Thursday, May 31, 2012

byte + byte = int… why?


Looking at this C# code...




byte x = 1;
byte y = 2;
byte z = x + y; // ERROR: Cannot implicitly convert type 'int' to 'byte'



The result of any math performed on byte (or short) types is implicitly cast back to an integer. The solution is to explicitly cast the result back to a byte, so...

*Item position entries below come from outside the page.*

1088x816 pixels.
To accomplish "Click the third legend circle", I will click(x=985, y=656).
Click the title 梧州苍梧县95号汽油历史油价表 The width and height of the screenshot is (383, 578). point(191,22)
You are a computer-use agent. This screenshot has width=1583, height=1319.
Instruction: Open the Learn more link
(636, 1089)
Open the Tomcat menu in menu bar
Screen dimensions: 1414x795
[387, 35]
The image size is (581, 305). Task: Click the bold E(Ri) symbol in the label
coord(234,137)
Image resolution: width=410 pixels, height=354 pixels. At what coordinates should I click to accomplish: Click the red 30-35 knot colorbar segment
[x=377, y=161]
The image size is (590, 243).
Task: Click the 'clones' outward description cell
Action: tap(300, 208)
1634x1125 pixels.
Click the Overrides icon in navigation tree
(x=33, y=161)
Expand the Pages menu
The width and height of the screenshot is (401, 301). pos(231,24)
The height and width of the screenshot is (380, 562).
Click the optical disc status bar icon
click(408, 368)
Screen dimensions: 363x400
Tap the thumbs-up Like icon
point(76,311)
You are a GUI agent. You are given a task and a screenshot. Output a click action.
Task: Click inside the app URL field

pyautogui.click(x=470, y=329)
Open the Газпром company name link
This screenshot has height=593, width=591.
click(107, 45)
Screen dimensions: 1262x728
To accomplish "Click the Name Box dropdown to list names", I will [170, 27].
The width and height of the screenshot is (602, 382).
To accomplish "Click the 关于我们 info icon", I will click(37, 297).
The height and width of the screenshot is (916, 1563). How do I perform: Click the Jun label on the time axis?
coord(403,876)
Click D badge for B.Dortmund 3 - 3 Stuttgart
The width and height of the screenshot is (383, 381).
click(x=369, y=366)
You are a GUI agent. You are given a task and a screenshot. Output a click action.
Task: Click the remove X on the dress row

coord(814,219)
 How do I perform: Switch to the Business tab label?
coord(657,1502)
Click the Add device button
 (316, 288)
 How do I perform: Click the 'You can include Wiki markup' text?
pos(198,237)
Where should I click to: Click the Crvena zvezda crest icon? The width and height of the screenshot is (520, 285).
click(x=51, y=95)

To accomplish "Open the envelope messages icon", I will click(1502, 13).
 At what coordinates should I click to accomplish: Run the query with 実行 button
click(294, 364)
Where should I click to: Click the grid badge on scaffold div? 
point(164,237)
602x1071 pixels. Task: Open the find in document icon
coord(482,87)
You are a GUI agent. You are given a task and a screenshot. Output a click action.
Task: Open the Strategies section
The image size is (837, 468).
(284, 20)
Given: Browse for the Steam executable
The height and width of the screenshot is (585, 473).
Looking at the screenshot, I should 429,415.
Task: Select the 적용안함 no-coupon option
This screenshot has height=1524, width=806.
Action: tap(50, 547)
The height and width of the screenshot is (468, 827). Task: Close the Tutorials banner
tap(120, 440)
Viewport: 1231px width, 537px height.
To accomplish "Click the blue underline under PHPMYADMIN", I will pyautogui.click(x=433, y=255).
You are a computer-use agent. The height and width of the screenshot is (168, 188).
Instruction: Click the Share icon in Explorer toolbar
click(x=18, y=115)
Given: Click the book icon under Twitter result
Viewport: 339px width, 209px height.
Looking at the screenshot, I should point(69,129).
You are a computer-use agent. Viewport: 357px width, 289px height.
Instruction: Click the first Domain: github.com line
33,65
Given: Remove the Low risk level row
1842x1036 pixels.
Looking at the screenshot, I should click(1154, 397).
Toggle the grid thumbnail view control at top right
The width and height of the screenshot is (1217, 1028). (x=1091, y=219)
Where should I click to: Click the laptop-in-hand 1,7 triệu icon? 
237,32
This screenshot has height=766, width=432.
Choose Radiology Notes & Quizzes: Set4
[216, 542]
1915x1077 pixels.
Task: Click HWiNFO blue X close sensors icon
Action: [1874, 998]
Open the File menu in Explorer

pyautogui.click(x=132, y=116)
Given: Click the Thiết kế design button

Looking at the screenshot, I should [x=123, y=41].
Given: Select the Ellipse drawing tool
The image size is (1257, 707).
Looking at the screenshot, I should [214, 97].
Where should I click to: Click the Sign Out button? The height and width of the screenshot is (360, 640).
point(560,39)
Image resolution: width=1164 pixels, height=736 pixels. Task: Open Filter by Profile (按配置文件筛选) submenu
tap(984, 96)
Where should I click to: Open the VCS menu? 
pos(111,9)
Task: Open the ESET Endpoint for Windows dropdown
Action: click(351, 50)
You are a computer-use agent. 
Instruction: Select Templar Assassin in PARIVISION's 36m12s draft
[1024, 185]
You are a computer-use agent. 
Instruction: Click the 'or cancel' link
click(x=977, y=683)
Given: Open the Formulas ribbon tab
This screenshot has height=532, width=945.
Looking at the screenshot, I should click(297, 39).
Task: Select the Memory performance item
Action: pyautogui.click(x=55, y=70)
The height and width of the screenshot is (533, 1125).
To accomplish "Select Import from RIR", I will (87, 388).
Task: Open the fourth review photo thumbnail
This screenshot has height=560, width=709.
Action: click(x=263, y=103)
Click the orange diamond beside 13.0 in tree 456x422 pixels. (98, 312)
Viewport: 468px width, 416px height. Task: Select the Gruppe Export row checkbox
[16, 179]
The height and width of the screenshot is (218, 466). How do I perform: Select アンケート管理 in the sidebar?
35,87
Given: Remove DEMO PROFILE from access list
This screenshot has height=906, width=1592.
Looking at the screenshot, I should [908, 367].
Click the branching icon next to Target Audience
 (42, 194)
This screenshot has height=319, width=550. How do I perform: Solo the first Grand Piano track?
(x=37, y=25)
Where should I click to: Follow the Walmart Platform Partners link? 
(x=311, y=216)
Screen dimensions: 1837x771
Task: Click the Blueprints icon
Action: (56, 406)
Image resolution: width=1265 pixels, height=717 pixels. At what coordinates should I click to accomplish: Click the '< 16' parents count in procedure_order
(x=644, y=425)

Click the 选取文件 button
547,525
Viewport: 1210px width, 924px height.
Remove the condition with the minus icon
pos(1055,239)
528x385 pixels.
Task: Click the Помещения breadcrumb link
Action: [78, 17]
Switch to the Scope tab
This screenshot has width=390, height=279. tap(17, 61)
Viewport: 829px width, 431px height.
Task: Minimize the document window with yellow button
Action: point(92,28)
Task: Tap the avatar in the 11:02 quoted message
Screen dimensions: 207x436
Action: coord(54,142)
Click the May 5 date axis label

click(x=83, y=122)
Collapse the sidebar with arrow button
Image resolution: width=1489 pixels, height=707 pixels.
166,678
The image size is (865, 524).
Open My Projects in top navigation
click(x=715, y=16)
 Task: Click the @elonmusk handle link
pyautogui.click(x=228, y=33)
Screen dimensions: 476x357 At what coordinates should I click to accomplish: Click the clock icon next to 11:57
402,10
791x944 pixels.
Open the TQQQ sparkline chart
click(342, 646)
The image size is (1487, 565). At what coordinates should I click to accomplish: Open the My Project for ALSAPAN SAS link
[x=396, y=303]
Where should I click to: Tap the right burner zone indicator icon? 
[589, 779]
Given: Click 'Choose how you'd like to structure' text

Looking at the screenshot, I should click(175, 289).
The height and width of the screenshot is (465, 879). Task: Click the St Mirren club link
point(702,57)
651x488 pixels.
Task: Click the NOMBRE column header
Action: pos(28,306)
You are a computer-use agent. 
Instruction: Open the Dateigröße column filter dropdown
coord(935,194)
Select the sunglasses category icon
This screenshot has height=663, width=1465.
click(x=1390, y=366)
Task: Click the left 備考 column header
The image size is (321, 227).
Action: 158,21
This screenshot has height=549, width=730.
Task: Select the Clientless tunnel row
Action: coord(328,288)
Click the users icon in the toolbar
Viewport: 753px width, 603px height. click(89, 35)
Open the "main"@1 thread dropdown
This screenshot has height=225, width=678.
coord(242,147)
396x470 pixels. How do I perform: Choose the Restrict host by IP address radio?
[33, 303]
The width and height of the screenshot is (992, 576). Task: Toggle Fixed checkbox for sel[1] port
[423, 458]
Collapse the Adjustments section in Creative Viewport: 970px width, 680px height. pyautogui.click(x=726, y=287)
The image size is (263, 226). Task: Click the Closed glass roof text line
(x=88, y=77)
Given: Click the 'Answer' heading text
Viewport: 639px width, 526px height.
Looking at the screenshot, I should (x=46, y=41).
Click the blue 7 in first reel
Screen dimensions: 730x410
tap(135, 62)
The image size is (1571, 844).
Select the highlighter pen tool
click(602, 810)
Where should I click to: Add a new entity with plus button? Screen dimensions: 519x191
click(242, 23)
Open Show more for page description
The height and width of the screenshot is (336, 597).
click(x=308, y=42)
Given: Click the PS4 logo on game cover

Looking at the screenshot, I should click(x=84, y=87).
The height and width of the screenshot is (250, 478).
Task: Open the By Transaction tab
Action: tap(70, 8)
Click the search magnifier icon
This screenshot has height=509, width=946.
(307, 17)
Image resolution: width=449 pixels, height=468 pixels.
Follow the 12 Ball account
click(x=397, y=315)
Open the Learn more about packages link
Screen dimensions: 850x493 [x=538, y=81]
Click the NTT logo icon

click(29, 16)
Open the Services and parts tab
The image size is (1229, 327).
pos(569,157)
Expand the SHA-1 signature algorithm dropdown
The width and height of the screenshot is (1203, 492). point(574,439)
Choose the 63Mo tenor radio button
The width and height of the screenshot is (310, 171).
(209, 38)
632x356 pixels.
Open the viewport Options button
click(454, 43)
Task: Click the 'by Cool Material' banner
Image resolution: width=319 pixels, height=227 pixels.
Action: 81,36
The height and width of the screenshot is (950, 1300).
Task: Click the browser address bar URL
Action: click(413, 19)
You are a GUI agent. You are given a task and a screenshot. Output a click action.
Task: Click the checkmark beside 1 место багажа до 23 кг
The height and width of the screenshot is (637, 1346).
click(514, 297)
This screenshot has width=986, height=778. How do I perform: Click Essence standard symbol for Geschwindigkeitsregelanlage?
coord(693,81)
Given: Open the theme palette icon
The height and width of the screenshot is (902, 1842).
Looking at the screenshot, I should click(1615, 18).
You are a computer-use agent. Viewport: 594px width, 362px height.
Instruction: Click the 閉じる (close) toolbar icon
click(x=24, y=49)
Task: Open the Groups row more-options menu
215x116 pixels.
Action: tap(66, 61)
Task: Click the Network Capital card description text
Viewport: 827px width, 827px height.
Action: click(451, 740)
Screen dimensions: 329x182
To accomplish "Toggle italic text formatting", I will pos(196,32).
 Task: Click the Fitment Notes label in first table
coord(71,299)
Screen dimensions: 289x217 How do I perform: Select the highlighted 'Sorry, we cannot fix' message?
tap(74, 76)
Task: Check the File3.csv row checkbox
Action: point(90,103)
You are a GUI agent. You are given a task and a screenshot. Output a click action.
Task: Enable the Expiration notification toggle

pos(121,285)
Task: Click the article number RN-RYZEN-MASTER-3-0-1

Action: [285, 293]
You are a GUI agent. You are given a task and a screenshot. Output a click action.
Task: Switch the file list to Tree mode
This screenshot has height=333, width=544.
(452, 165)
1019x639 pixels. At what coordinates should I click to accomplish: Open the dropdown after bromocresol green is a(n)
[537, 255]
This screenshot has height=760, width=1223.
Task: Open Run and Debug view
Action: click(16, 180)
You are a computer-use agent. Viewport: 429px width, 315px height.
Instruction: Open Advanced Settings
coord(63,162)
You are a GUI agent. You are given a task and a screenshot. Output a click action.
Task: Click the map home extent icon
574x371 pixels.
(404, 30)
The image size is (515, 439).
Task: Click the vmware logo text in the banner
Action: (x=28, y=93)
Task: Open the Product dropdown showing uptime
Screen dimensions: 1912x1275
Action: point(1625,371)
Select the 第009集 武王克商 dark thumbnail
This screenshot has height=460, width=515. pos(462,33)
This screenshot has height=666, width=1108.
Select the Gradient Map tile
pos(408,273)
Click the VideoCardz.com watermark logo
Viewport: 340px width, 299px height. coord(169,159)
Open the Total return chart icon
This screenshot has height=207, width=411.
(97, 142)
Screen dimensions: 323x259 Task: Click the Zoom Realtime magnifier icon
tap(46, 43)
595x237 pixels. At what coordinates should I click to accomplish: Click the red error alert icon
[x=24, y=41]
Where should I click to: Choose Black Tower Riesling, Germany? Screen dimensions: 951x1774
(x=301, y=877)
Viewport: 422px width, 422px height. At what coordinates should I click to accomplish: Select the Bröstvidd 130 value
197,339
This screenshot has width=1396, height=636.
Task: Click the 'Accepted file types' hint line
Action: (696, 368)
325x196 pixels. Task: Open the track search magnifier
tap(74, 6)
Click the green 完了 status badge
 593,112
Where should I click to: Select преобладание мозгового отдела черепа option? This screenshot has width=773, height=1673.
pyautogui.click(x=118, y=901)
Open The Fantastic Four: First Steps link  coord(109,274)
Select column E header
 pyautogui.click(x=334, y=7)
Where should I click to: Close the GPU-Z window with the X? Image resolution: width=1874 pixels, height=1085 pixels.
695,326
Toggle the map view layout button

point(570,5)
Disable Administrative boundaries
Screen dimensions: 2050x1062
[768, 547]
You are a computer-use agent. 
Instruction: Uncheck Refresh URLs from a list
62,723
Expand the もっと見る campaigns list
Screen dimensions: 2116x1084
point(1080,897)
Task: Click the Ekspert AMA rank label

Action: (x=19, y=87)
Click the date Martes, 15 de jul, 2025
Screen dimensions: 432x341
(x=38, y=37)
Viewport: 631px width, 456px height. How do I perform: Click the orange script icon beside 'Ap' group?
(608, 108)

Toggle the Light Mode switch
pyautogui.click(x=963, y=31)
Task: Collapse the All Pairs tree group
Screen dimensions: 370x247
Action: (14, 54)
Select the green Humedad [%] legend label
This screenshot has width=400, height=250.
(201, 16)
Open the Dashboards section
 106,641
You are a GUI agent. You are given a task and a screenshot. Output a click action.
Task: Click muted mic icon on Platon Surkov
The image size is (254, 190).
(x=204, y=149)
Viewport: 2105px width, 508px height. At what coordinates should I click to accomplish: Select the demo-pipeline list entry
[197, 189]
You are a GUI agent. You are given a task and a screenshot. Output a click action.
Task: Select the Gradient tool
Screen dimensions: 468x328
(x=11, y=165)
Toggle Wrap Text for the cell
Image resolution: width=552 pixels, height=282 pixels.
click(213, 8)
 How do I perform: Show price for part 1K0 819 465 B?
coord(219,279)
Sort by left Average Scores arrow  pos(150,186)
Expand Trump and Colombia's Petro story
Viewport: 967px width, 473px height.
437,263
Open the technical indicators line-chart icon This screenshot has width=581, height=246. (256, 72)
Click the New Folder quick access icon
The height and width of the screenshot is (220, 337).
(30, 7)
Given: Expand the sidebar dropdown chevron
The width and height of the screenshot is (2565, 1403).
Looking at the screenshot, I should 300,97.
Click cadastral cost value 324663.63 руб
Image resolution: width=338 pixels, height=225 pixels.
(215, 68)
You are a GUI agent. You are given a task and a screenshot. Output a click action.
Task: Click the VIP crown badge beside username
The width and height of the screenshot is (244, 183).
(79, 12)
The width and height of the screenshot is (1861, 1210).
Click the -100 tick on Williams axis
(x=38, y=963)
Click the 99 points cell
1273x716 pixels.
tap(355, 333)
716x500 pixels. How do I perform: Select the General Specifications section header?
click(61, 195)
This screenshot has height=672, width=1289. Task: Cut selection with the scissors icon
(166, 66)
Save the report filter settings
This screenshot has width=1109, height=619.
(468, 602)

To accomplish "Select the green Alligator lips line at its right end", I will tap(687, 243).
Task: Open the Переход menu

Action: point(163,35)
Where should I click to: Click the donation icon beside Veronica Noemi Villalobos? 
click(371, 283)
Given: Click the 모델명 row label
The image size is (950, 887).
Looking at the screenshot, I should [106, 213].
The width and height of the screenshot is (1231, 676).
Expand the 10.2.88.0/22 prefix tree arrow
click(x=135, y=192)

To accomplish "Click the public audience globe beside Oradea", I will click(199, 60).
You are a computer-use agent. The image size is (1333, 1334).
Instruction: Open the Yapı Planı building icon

byte z = (byte)(x + y); // works



What I am wondering is why? Is it architectural? Philosophical?



We have:



  • int + int = int

  • long + long = long

  • float + float = float

  • double + double = double



So why not:



  • byte + byte = byte

  • short + short = short ?



A bit of background:



I am performing a long list of calculations on "small numbers" (i.e. < 8) and storing the intermediate results in a large array. Using a byte array (instead of an int array) is faster (because of cache hits). But the extensive byte-casts spread through the code make it that much more unreadable.


Source: Tips4all

15 comments:

  1. The third line of your code snippet:

    byte z = x + y;


    actually means

    byte z = (int) x + (int) y;


    So, there is no + operation on bytes, bytes are first cast to integers and the result of addition of two integers is a (32-bit) integer.

    ReplyDelete
  2. I believe it's basically for the sake of performance. (In terms of "why it happens at all" it's because there aren't any operators defined by C# for arithmetic with byte, sbyte, short or ushort, just as others have said. This answer is about why those operators aren't defined.)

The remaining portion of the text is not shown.